If you haven’t read the previous ones, here’s the first part, the second and third part of the series.
In this article, we build upon some of the semi-automated techniques and tools introduced in the previous part of the series.
Let’s say that the data we work with is separated by comma and line breaks:
change,deep-thoughts,thinking,world abilities,choices |
However, there isn’t a consistency of how many words are separated by comma per line. To make it easier, we can transform the data set so there’s only one word in each:
change deep-thoughts thinking world abilities choices |
In order to make this transformation of the data we can use search and replace functionalities of code text editors such as SublimeText, Notepad++ or Visual Studio Code.
This how you can do it using Sublime Text:
Once the process finishes, all the words will be in a single row, separated by commas:
Finally, we replace commas with n - newline
Once the replacing is done, we have a normalized dataset with only one word per line.

• _Task_
Copy the part of the article that opens with the words "Let’s say that" and closes with "word per line.", replacing "commas" with "semicolons" each time it occurs. The records that follow are not needed for anything here.

• _Material shown_
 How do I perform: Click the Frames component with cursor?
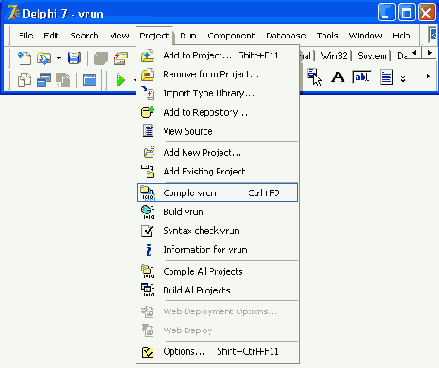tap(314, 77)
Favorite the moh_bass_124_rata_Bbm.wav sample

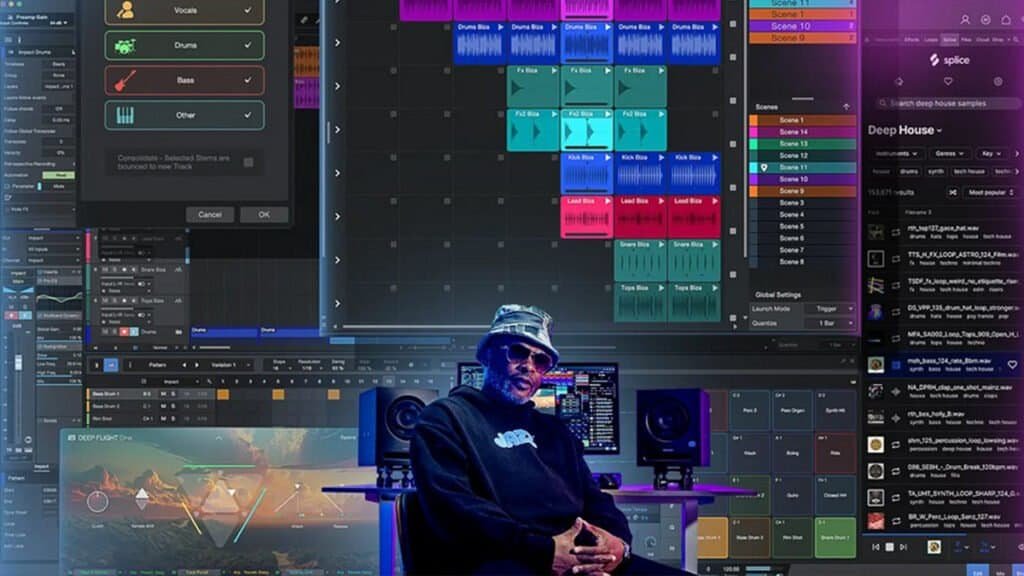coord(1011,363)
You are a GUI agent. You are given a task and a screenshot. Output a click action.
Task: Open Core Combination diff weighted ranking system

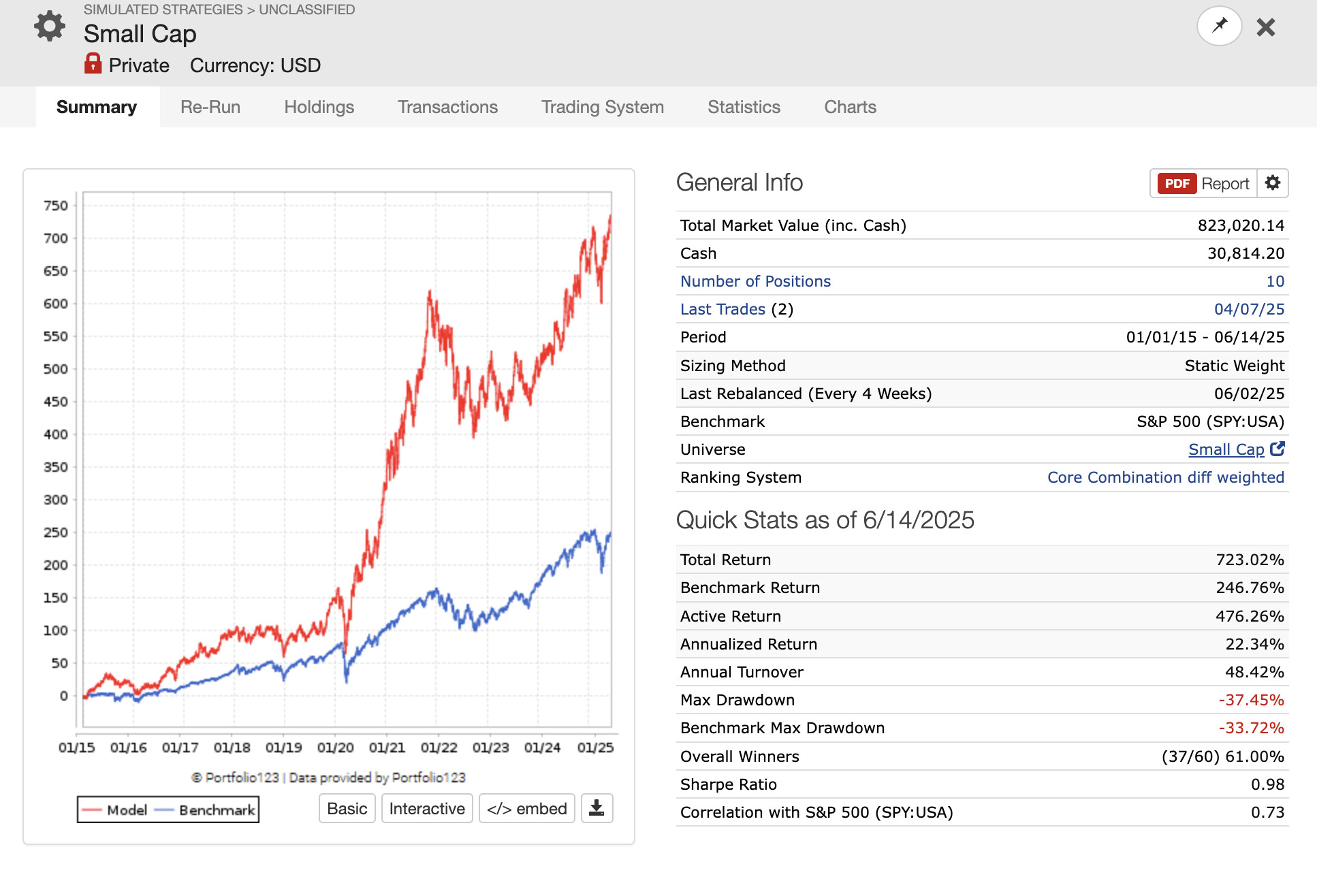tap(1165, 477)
* * *
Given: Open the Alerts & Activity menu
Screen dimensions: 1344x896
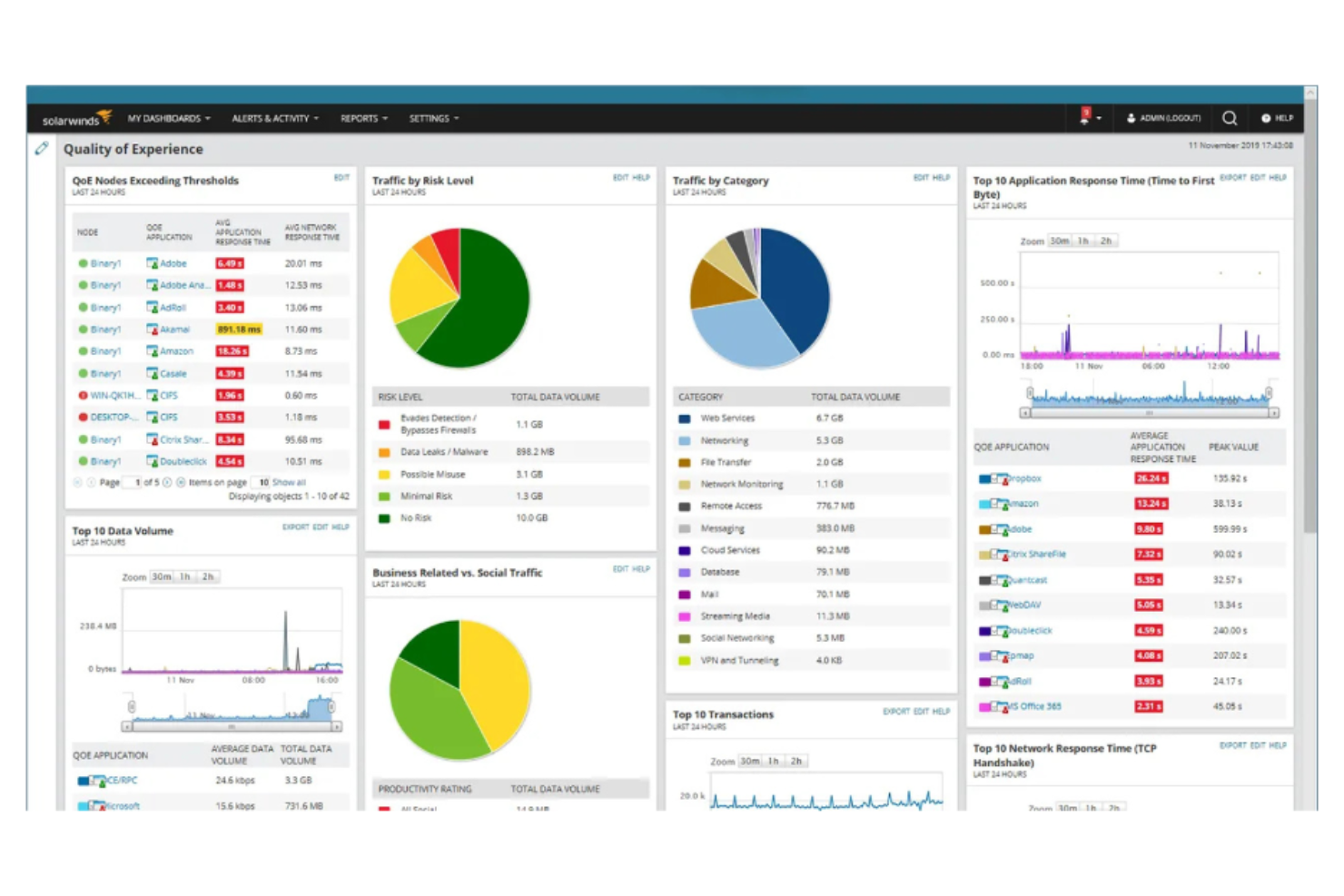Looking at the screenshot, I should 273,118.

• _Completed exercise_
Let’s say that the data we work with is separated by comma and line breaks:
change,deep-thoughts,thinking,world abilities,choices |
However, there isn’t a consistency of how many words are separated by comma per line. To make it easier, we can transform the data set so there’s only one word in each:
change deep-thoughts thinking world abilities choices |
In order to make this transformation of the data we can use search and replace functionalities of code text editors such as SublimeText, Notepad++ or Visual Studio Code.
This how you can do it using Sublime Text:
Once the process finishes, all the words will be in a single row, separated by semicolons:
Finally, we replace semicolons with n - newline
Once the replacing is done, we have a normalized dataset with only one word per line.